§ Goal of the exercise
Output only the lines that run from the line holding "This screenshot has height=512, width=682." to the end of the entries, both ends included, and skip the pictures.

(Collected data)
************

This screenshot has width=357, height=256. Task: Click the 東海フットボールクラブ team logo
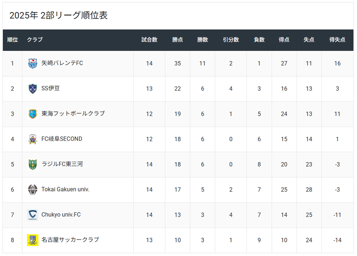[x=33, y=114]
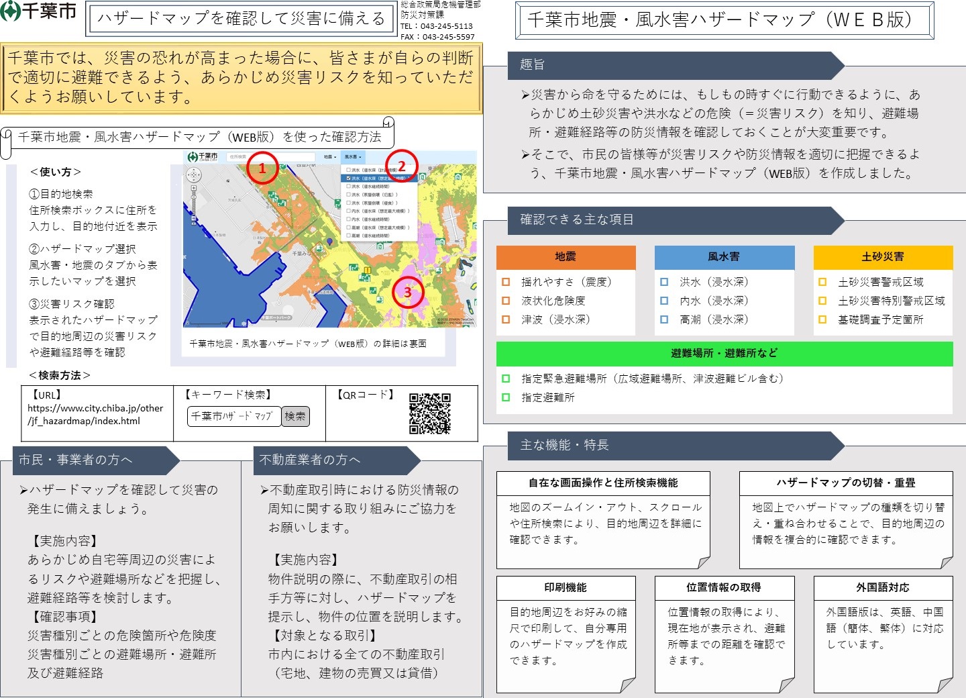Screen dimensions: 966x698
Task: Uncheck the highlighted 洪水 浸水深 想定最大規模 checkbox
Action: click(x=348, y=179)
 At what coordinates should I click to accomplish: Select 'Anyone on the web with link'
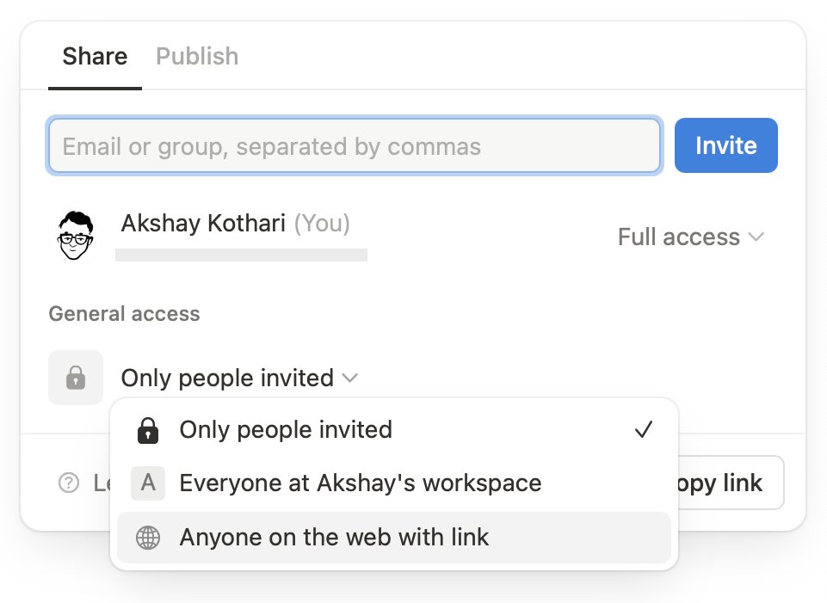(x=394, y=538)
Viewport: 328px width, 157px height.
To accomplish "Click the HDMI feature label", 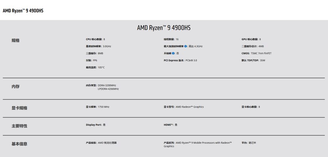I will click(x=169, y=125).
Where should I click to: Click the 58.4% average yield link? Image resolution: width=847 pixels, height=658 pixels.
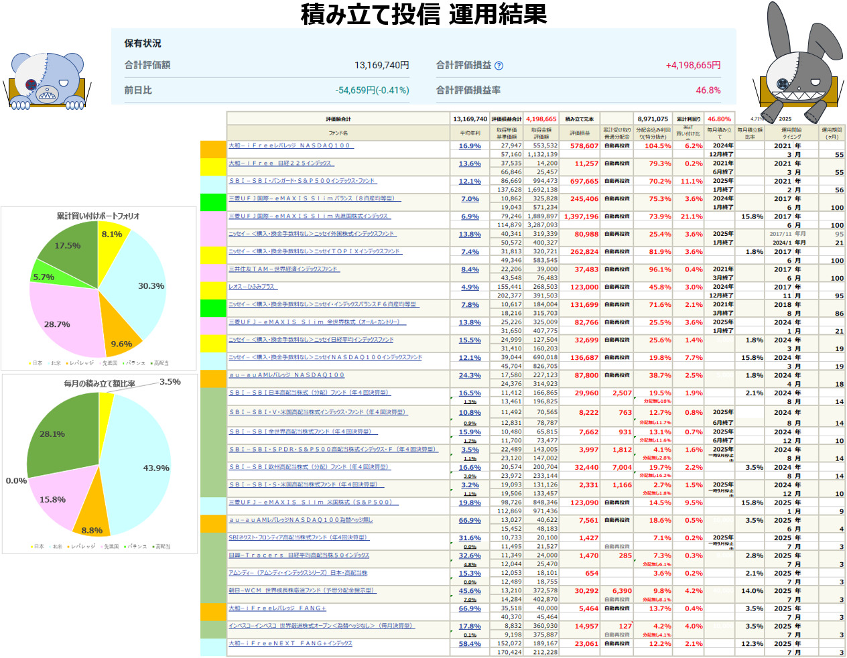click(470, 644)
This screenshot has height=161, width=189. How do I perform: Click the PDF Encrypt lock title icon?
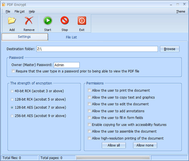(x=3, y=4)
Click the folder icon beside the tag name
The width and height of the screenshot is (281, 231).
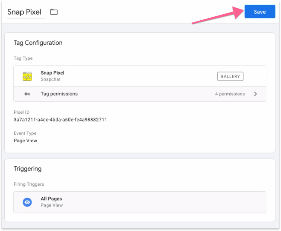point(54,12)
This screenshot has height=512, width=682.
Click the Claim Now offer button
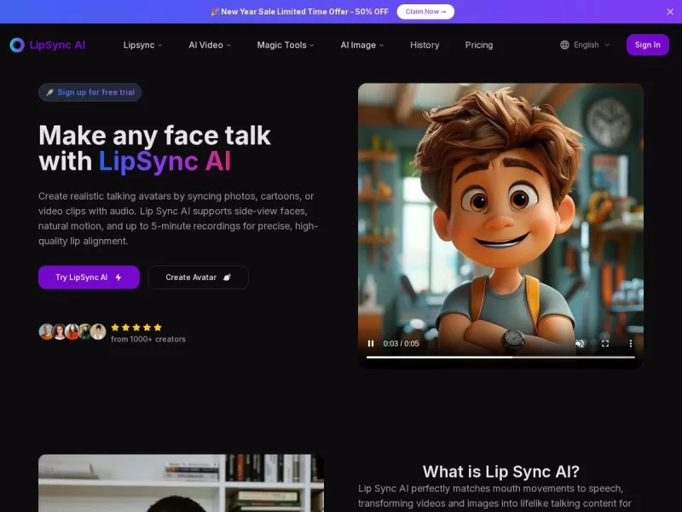pyautogui.click(x=425, y=11)
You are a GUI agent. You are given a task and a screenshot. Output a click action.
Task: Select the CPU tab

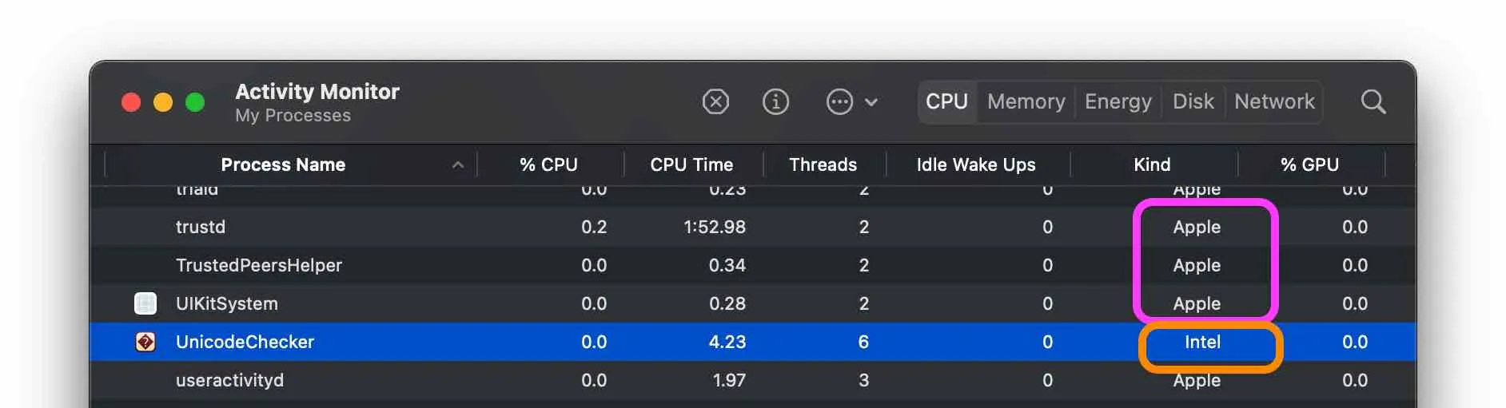(946, 102)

************

§ Your solution
This screenshot has height=512, width=682.
Click the Claim Now offer button
pyautogui.click(x=425, y=11)
You are a GUI agent. You are given a task and a screenshot. Output a click action.
Task: Select the CPU tab

(946, 102)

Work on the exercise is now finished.